Fluorescent aptasensor based on DNA-AgNCs emitting in the visible red wavelength range for detection of kanamycin in milk

Abstract

Fluorescence sensors detect veterinary drug residues in milk, which are usually interfered with by the complex milk matrix. The specific DNA template can produce DNA stabilized silver nanoclusters (DNA-AgNCs) emitting in the visible red wavelength range. This will reduce the fluorescence interference of milk by avoiding the fluorescence signal generated by the inherent component of milk in the relatively short wavelength range. Furthermore, the red fluorescence has relatively high penetration, which can also reduce the impact of interfering substances. Here, on the basis of fluorescence resonance energy transfer (FRET), we designed a fluorescent aptasensor using DNA-AgNCs and gold nanoparticles (AuNPs) to detect kanamycin (KAN) residue in milk. Due to electrostatic interaction, DNA adsorbs on the AuNPs. The decrease in the distance between DNA-AgNCs and AuNPs generates FRET, which causes the fluorescence of DNA-AgNCs to be quenched. When KAN is added, the aptamer and KAN can specifically bind with high affinity, resulting in a weakening of the electrostatic interaction between DNA-AgNCs and AuNPs.

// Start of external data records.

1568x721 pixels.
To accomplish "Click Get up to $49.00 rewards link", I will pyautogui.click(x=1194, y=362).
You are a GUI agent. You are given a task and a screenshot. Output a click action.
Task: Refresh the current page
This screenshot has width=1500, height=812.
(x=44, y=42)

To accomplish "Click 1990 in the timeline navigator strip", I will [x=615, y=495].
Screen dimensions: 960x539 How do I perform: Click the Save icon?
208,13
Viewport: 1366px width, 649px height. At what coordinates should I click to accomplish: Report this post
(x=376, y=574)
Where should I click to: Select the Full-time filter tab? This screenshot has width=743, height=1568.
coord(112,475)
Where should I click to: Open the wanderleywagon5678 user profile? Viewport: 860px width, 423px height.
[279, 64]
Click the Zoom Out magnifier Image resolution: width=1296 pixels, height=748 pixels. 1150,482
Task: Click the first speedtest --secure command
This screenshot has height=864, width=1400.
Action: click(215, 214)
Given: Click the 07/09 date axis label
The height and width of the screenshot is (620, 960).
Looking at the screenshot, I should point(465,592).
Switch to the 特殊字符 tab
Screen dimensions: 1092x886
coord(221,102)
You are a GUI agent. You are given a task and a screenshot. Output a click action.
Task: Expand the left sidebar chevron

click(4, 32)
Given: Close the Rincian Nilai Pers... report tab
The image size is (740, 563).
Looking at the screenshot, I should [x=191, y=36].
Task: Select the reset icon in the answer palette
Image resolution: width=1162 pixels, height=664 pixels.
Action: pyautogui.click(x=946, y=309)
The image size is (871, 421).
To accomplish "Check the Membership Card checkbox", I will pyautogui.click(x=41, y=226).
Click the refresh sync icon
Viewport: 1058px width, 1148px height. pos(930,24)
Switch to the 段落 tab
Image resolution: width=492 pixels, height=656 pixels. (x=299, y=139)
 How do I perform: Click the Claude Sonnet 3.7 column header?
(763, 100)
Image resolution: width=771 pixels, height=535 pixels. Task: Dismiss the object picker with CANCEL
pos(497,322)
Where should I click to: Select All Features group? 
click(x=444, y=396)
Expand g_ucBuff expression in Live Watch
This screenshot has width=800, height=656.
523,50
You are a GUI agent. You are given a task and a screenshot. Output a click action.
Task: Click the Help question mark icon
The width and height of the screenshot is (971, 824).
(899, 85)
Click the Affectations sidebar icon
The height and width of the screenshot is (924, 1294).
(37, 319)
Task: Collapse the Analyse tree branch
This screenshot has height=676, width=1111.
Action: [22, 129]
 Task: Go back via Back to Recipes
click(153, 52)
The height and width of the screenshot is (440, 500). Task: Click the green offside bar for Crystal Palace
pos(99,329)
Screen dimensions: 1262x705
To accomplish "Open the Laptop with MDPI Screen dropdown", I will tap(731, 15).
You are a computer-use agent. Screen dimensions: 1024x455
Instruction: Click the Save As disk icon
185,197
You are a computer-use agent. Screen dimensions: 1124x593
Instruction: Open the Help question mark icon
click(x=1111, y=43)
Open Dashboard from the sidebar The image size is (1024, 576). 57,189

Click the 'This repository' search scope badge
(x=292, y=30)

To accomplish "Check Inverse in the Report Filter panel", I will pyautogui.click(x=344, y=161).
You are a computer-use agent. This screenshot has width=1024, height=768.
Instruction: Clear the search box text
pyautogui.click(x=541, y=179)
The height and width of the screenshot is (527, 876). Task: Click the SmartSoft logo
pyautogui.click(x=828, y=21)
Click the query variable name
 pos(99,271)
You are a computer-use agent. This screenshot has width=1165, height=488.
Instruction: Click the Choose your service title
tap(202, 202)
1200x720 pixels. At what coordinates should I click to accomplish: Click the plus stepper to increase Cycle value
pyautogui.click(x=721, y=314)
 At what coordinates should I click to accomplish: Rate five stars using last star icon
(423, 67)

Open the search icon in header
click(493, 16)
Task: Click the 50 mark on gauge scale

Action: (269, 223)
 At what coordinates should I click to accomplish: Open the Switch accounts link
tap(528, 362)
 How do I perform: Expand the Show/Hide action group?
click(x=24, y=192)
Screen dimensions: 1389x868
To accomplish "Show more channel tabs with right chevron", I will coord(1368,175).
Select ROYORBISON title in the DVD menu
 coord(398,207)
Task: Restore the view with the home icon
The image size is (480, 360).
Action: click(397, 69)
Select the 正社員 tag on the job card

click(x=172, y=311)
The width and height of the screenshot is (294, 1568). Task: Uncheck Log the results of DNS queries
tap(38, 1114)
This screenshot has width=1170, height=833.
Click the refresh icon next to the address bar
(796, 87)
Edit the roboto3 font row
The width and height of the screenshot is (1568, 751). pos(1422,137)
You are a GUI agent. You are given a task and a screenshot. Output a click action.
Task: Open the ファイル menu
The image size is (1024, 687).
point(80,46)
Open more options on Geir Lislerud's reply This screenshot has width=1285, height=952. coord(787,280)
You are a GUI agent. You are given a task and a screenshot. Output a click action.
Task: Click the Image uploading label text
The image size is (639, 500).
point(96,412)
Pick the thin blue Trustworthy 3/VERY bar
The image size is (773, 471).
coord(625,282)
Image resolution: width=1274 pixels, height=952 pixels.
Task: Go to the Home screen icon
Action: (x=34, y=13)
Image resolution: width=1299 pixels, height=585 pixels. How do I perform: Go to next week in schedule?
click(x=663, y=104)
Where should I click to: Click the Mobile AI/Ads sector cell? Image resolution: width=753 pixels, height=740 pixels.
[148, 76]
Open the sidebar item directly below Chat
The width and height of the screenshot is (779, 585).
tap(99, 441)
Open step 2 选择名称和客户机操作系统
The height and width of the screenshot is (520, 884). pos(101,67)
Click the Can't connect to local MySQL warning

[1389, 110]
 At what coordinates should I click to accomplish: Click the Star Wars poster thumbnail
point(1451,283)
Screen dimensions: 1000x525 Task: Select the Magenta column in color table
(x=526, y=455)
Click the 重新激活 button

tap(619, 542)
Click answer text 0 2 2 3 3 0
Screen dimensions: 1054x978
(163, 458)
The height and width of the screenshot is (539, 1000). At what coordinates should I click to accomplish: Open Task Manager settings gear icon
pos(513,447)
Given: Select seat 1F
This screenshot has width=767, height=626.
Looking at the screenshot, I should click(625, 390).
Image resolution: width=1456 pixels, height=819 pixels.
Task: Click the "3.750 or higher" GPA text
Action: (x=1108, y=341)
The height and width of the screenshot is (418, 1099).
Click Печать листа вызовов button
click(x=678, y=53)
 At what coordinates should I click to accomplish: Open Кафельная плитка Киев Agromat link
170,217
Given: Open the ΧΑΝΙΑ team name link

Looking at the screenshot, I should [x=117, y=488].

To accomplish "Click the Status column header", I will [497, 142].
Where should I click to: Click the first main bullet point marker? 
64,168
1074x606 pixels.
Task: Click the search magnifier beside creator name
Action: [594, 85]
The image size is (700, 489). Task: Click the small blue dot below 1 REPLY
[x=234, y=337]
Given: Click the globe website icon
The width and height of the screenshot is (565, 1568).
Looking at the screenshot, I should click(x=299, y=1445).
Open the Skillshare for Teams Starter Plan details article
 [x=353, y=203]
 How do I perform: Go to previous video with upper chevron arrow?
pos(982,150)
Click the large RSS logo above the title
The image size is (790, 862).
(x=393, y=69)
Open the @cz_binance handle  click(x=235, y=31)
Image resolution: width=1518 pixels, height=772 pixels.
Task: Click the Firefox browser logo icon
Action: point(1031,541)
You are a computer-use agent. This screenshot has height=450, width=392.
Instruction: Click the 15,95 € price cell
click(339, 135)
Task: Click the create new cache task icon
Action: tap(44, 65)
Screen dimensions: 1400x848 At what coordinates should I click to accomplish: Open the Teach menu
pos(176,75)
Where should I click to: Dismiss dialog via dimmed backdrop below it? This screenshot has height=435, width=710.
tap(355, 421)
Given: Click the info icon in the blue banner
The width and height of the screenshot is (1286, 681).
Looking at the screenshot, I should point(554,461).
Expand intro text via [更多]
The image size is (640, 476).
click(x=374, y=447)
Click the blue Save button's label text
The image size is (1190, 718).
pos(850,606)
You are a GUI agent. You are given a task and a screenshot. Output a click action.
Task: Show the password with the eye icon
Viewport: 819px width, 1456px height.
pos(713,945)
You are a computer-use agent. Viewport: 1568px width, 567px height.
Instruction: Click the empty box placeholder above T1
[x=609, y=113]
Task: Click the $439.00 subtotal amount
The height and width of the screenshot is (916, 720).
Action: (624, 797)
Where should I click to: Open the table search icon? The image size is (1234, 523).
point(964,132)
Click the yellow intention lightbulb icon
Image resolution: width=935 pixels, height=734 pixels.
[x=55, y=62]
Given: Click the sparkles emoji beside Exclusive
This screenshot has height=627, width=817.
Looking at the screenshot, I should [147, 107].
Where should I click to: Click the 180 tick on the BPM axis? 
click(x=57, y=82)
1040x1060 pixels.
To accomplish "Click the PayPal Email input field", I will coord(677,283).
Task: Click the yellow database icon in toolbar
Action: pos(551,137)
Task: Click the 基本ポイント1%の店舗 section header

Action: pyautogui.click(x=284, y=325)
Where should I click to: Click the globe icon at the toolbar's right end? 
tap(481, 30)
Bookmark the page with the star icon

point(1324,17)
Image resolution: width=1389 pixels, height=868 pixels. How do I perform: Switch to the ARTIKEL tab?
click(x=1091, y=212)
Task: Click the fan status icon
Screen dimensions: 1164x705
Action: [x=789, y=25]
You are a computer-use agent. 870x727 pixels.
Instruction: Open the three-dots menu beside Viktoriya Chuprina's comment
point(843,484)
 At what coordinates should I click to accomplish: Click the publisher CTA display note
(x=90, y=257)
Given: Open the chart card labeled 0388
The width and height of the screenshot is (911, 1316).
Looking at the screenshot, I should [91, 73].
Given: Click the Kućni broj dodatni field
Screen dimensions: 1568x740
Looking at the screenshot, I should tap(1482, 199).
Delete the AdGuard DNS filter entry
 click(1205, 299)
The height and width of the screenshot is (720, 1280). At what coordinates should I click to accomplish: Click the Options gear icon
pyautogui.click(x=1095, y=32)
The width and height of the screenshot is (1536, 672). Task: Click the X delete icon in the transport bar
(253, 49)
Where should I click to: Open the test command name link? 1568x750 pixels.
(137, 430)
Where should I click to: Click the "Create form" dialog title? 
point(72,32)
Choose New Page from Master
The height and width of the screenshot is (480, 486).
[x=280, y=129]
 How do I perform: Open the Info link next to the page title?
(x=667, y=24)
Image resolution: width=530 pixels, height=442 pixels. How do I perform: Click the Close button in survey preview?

This results in a decrease in FRET between DNA-AgNCs and AuNPs, and recovery of the fluorescent signal intensity of DNA-AgNCs. The designed sensor has satisfactory specificity and sensitivity for the detection of KAN residues. The applied strategy showed the limit of KAN detection to be as low as 22.6 nM. Moreover, this work provides a way for reducing the interference of the milk background fluorescence signal in the fluorescence sensor and has broad application prospects.